> **TASK OBJECTIVE**
Copy the data word for word, beginning at its first line and ending after the line that contains "pyautogui.click(x=705, y=19)".

> **DATA LISTING**

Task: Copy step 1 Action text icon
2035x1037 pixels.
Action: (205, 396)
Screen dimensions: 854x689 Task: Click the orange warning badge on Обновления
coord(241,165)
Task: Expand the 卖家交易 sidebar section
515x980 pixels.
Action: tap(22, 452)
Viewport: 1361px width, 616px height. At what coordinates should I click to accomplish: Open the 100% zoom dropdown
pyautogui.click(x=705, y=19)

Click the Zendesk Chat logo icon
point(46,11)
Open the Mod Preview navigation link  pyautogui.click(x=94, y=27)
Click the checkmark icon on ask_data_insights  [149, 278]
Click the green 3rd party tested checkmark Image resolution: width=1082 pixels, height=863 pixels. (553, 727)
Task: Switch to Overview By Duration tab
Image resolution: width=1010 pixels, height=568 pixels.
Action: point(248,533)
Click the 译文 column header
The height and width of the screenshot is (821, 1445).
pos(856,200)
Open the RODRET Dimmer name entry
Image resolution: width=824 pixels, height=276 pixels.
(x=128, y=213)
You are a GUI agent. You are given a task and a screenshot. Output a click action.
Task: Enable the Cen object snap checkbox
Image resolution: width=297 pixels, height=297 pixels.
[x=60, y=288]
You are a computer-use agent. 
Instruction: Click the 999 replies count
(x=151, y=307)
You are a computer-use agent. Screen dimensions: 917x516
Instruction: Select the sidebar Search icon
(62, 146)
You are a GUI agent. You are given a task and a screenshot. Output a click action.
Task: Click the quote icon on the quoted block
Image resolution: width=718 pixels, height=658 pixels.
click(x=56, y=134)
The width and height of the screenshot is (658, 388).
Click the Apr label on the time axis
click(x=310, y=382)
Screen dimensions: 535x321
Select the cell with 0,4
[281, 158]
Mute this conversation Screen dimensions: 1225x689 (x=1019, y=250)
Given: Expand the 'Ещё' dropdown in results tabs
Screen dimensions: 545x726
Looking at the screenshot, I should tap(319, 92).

> **RESPONSE TO THIS TASK**
Task: Copy step 1 Action text icon
2035x1037 pixels.
Action: (205, 396)
Screen dimensions: 854x689 Task: Click the orange warning badge on Обновления
coord(241,165)
Task: Expand the 卖家交易 sidebar section
515x980 pixels.
Action: tap(22, 452)
Viewport: 1361px width, 616px height. At what coordinates should I click to accomplish: Open the 100% zoom dropdown
pyautogui.click(x=705, y=19)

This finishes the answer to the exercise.